F&V: Is the camera handheld for the entire film?

Deakins: Just about the whole film. We made that decision quite early on. Sam wanted a sort of immediate feeling to it, of someone being
there, observing it and grabbing it. But it’s steady handheld, not gritty. Some people won’t even know it’s handheld.

F&V: The images are so beautiful, but the content is often horrible.

Deakins: There is something very strange about it, a certain surreality. This is a true story, but the situation is surreal. That’s
the dichotomy.

The thing about the oil fires — we were watching the Werner Herzog documentary [Lessons of Darkness] shot after the Kuwait war. In the Herzog documentary, there were miles of huge fireballs and lakes of black oil reflecting the flames. We only scratched the surface creating what we did. But that’s what we were trying for, this vision of people in a world totally alien, so surreal, so outside normal experience.

In the “Highway of Death” sequence, there are corpses on the road. It was strange shooting it. The bodies are not real, but it’s so realistic, it felt odd being in that situation.

I was a stills photographer for a while and admire war-zone photographers. The photojournalist Don McCullin said he knew it was too much when he found himself rearranging dead bodies to make a more beautiful composition.

It’s interesting that the most ugly things have a certain beauty.

F&V: Why did you do a bleach-bypass on the negative?

Deakins: I wanted a stark, contrasty, grainy look. I did tests, but I didn’t think I could get there in DI. You have to affect the negative to bring in the grain, so I did a partial bleach-bypass on the neg. The DI is not a be-all and end-all; it can help and enhance.
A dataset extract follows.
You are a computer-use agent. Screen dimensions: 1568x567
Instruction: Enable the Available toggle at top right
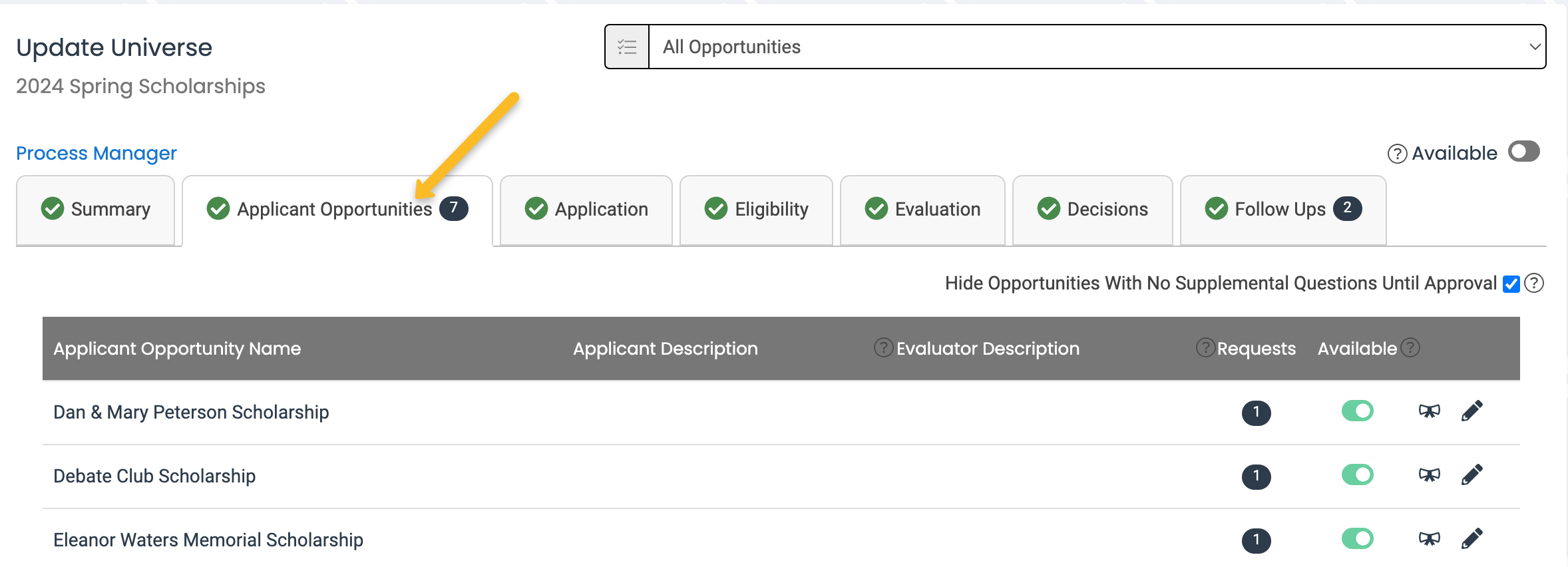1525,152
What’s on the neg is what’s on the neg.

For Pablo [Helman, ILM VFX supervisor], that was a challenge. We tested and Pablo felt ILM could do it, and they did. We roughly pre-timed the file we sent to Pablo and he matched the texture.

F&V: Did you scan at 4K resolution?

Deakins: We scanned at 2K double-scanned, downresed to 2K and then upresed. I wish everything could have been 4K all the way. The effects are some of the best I’ve seen, but it makes a slight difference, especially on the wide day scenes.

F&V: Why do you think the effects are so good?

Deakins: Pablo was in sync with what we were doing because he was there every day. He used film we shot of the oil fires quite a bit. I think there’s quite a difference between photographing things for real and trying to paint them. That’s what I like about the look of the film. It was a good blend. The visual effects are servicing the story; they aren’t bombs sliding through the air crashing around.

The trick with all the compositing, matching the lighting we did, it works because it’s all inherent within the scene. I think even the hardest scene — bivouacking under the [raining] oil — is quite breathtaking.